What to produce —
Please return only the lines from the one holding "Given: Browse for" through the one holding "1040x726 pixels.", exactly as they appear in the records below, both ends included.
** Opening Data for this task block **
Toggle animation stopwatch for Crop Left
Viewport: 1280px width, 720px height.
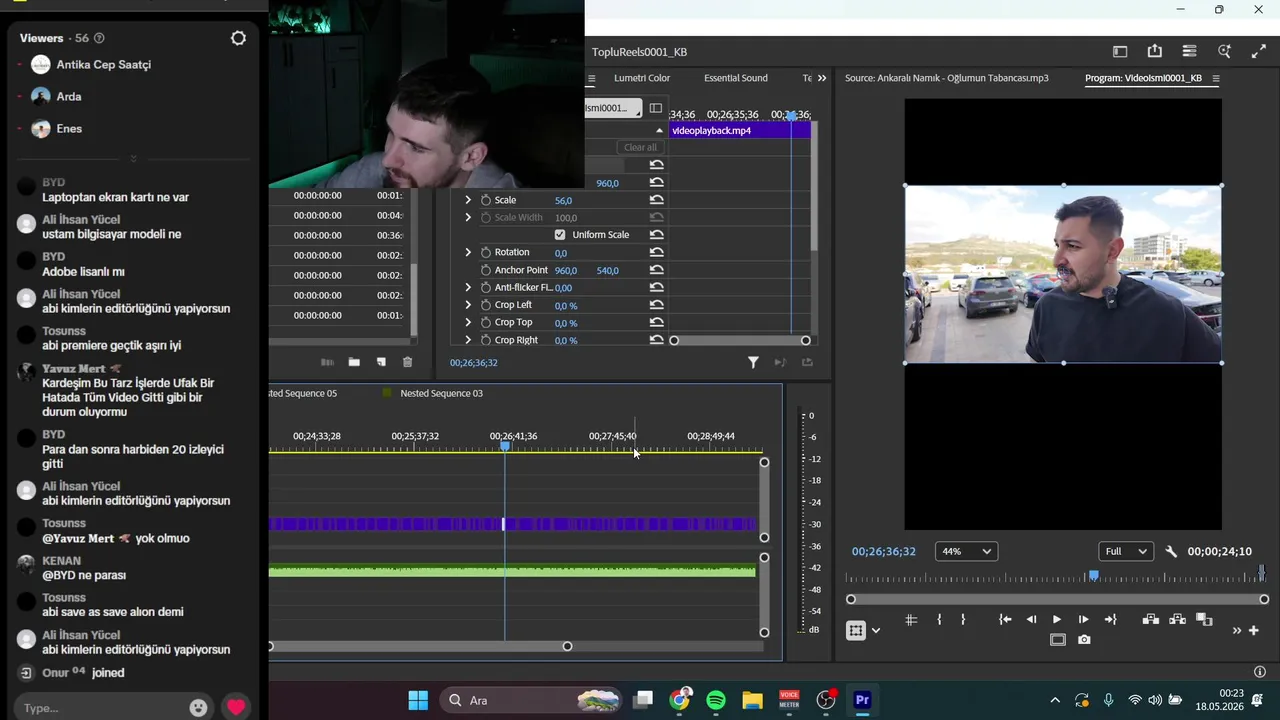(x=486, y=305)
** Closing Data for this task block **
** Opening Data for this task block **
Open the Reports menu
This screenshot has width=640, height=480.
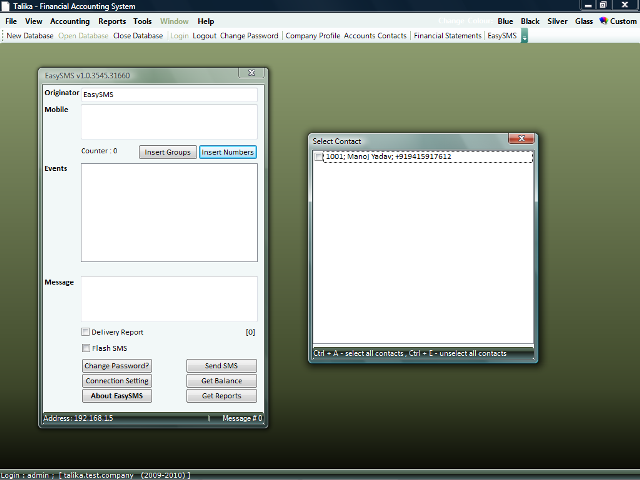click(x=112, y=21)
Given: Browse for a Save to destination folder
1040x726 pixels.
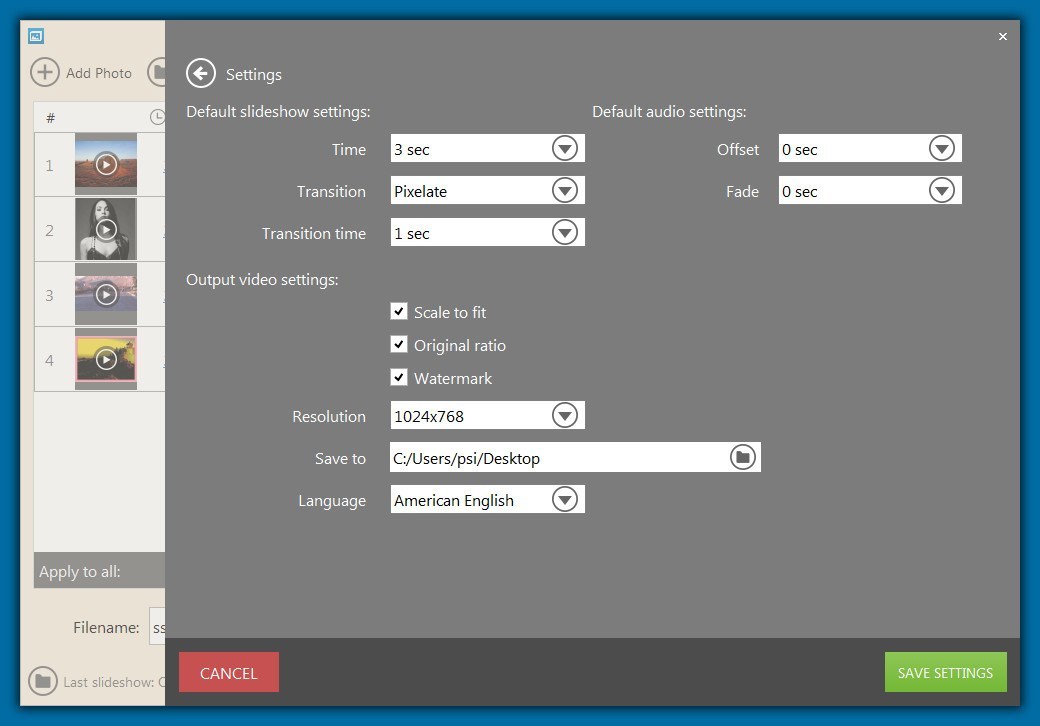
** Closing Data for this task block **
Expected answer —
Given: Browse for a Save to destination folder
1040x726 pixels.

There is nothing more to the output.